Surfactants, Biosurfactant and the Molecular Basis of Surfactin Biosynthesis

  • Ginat Toren with Dr Simon Baker
  • Various microorganisms, including bacteria, produce amphipathic organic compounds referred to as ‘biosurfactants’, so-called owing to biological origin and their surface-active chemical nature. Surfactin, a biosurfactant synthesised by B. subtilis, is an extremely strong biosurfactant that others have shown to maintain biological activity at very low concentrations and have antibiotic, antiviral and antitumor properties. Because of the many properties of surfactin, industrial enterprises are in a constant search for surfactin producing strains of B. subtilis.

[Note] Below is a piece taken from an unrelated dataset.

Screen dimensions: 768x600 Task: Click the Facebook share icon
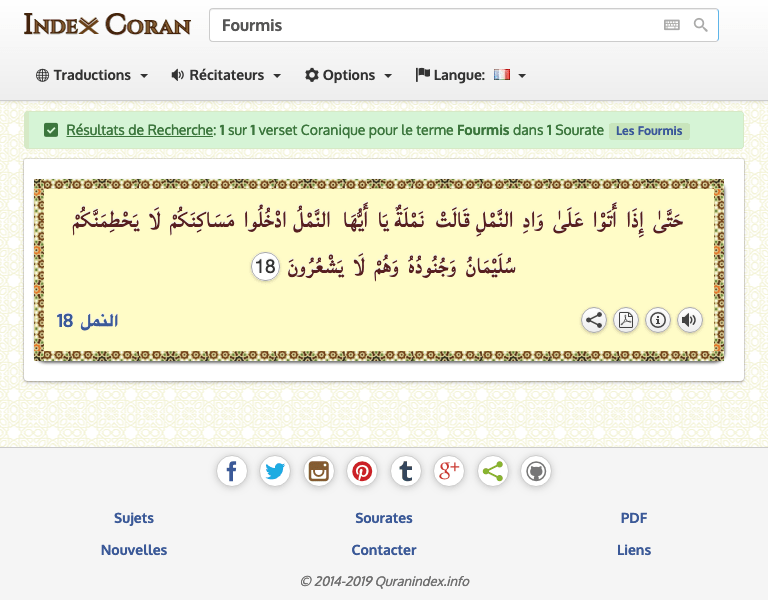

  • Many studies have shown that the final step in surfactin biosynthesis depends on the protein product of the sfp gene and strains of B. subtilis that do not express this gene and its product are unable to produce surfactin. In my project I attempted to determine whether B. subtilis strain 8A is capable of producing surfactin by determining whether this strain has the sfp gene. Genomic DNA was isolated from this strain and subjected to PCR using primers designed to identify and amplify the sfp gene. A single PCR product of the expected size was obtained and this was ligated into pCR 2.1 vector (Invitrogen) followed by cloning into E. coli using the TA cloning® kit. After sequencing and running a BLAST search, the sequence of the 609bp gene isolated from B. subtilis strain 8A showed a high degree of identity (over 99%) to the sfp gene characterised by other investigators implying that B. subtilis strain 8A is likely to produce surfactin in the same way that other, previously characterised strains, do.

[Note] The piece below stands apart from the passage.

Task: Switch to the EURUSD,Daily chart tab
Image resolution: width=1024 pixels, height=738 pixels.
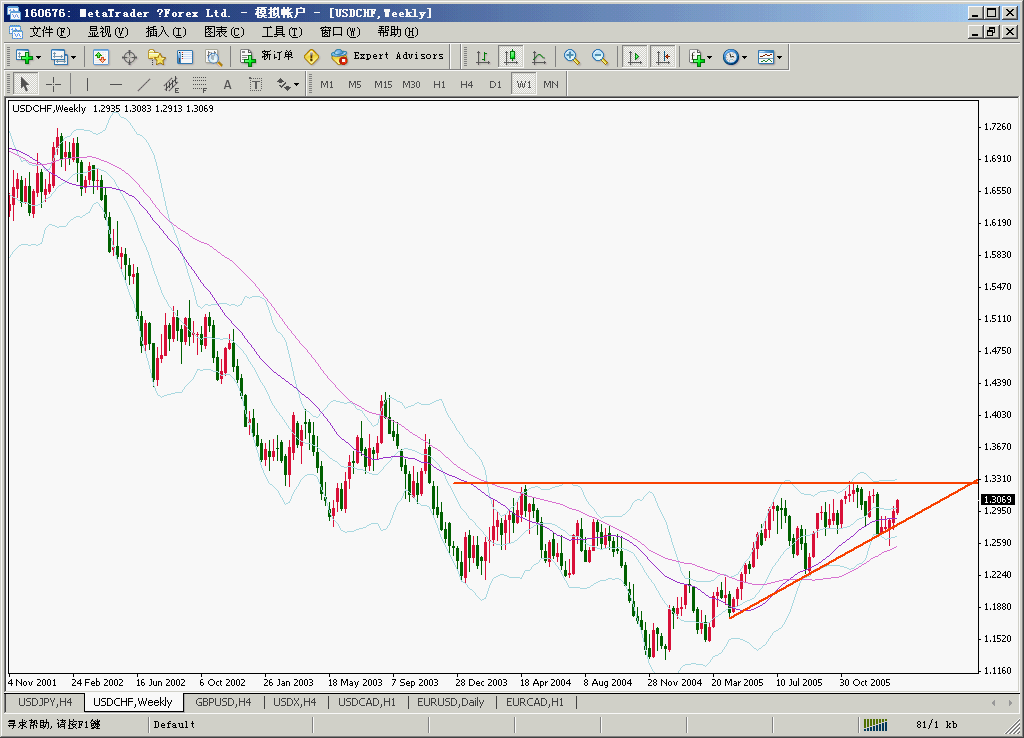Action: pos(451,702)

Phylogeny of Tulipa L. (Liliaceae) inferred from four chloroplast DNA sequences and one nuclear DNA sequence

  • Anne Tuomisto with Dr Martin Ingrouille
  • Tulipa (the tulips), a genus of small geophytes comprises approx. 50-60 species and has a distribution ranging from Asia to Europe. I investigated the phylogenetic relationships within the genus using DNA sequences from four chloroplast regions (trnL -trnF , rpl16 intron, rpS12-rpL20 intergenic spacer and matK ) and the internal transcribed spacer (ITS) region of the nuclear ribosomal DNA. Sequences were obtained from 24 species of Tulipa representing all the sections in the two currently recognised subgenera, Tulipa and Eriostemones. In the combined maximum parsimony analysis Tulipa was strongly supported as monophyletic and four clearly defined clades within the genus could be recognised although the relationships between them were not clear. In support of previous molecular studies the results suggest that the section Clusianae should be excluded from the subgenus Tulipa and raised to subgeneric rank. The subgenus Eriostemones and the remaining subgenus Tulipa were strongly supported as monophyletic. Tulipasprengeri which has traditionally been placed in the subgenus Tulipa is shown to be a member of Eriostemones. The subgenus Orithryia which in this study is represented by Tulipauniflora formed the fourth group.